WHAT IS NEEDED - Across the records, how many lines contain "sladoled"? Answer with the number alone.

DATA FOR THIS TASK -

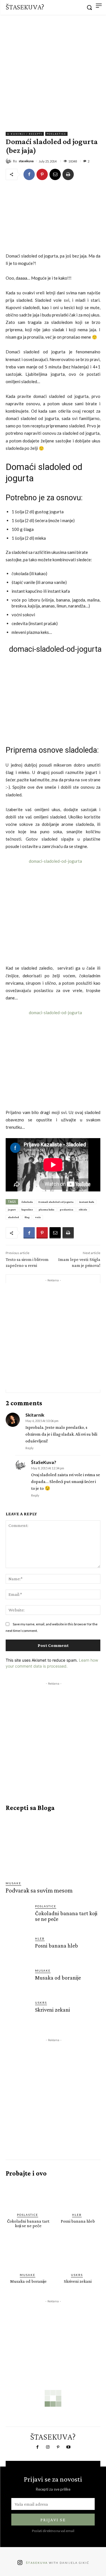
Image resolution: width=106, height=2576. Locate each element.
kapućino (27, 1209)
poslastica (66, 1209)
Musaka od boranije (58, 1977)
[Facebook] (29, 174)
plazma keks (46, 1209)
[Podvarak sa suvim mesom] (54, 1846)
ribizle (83, 1209)
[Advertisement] (53, 71)
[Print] (68, 174)
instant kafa (86, 1201)
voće (38, 1217)
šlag (27, 1217)
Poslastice (56, 133)
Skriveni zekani (52, 2010)
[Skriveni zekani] (18, 2012)
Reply (29, 1448)
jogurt (12, 1209)
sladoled (13, 1217)
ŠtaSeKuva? (43, 1462)
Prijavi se (53, 2519)
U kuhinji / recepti (24, 133)
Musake (13, 1883)
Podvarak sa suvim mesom (39, 1890)
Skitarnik (34, 1415)
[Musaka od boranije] (18, 1980)
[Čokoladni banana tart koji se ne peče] (18, 1916)
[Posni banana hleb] (18, 1948)
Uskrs (41, 2002)
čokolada (27, 1201)
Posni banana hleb (56, 1945)
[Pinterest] (42, 174)
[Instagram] (48, 2447)
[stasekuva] (9, 161)
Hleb (40, 1938)
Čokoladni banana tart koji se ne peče (66, 1916)
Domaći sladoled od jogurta (55, 1201)
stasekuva (26, 161)
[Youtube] (68, 2447)
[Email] (55, 174)
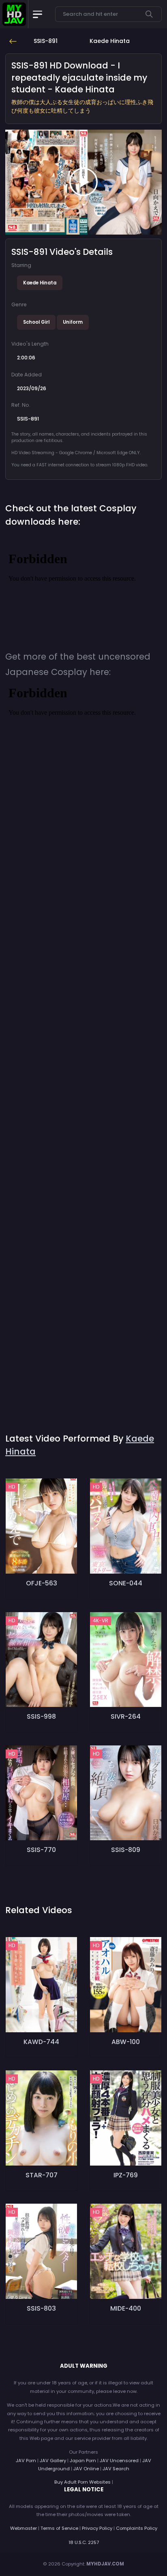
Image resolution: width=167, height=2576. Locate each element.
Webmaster (23, 2528)
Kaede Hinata (39, 283)
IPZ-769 (125, 2175)
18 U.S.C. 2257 (84, 2542)
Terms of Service (59, 2528)
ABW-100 (125, 2041)
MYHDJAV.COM (105, 2564)
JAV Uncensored (119, 2460)
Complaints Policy (136, 2528)
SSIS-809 (125, 1849)
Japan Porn (83, 2460)
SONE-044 (125, 1583)
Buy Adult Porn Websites (82, 2482)
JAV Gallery (53, 2460)
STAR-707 (42, 2175)
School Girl (36, 322)
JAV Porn (26, 2460)
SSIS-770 (41, 1849)
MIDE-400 (125, 2308)
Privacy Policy (97, 2528)
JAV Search (116, 2468)
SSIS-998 (41, 1716)
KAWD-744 (41, 2041)
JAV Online (86, 2468)
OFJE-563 (41, 1583)
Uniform (73, 322)
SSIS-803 (41, 2308)
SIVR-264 (126, 1716)
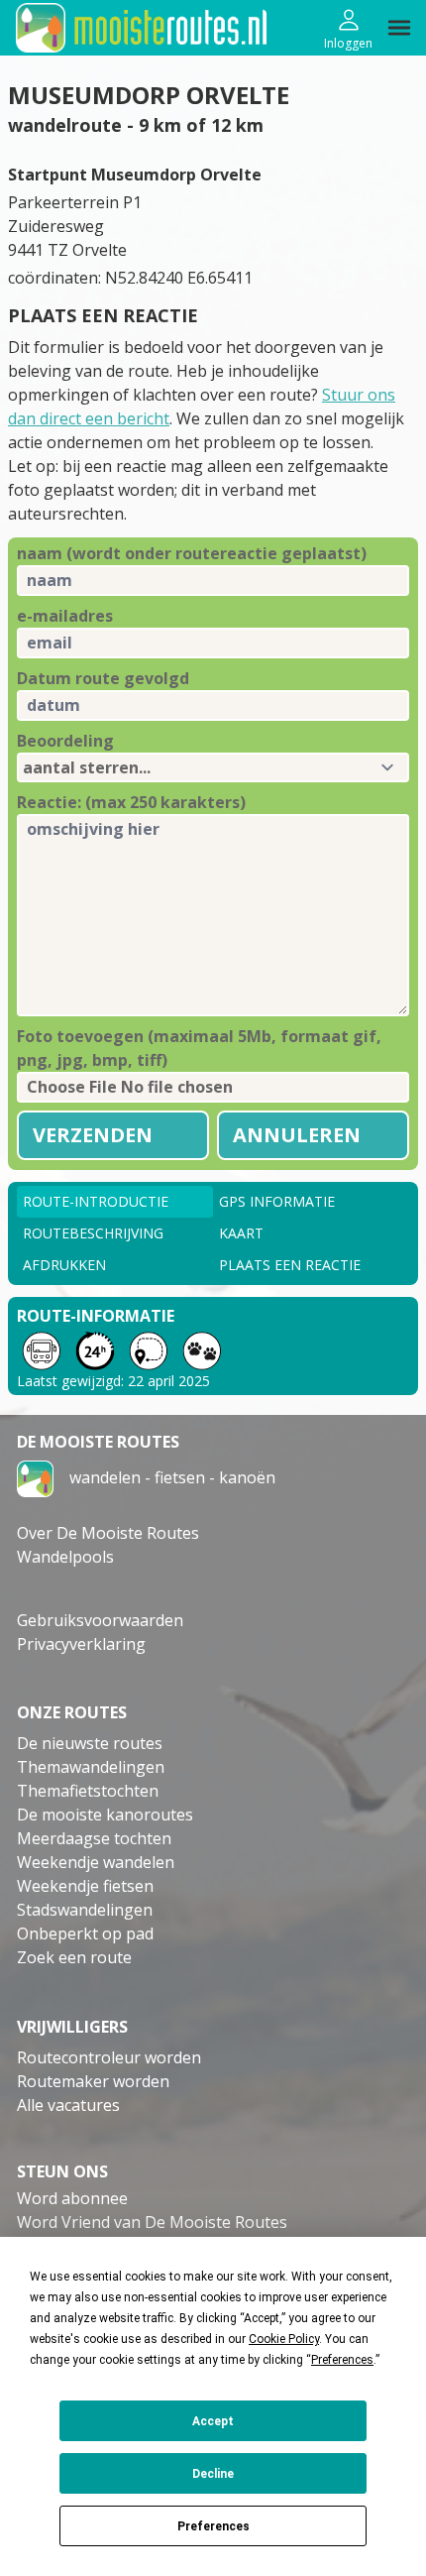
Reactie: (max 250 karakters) (131, 802)
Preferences (213, 2526)
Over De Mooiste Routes (108, 1533)
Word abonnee (72, 2198)
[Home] (35, 1477)
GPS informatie (277, 1201)
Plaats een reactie (290, 1264)
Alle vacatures (68, 2105)
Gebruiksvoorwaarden (100, 1620)
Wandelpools (65, 1557)
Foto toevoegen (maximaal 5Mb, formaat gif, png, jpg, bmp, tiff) (199, 1048)
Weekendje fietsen (85, 1886)
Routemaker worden (93, 2081)
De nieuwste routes (89, 1743)
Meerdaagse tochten (94, 1838)
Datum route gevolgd (103, 678)
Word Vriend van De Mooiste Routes (152, 2222)
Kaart (241, 1233)
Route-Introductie (95, 1201)
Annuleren (297, 1134)
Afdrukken (64, 1264)
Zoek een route (74, 1957)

ANSWER FOR THE TASK - 2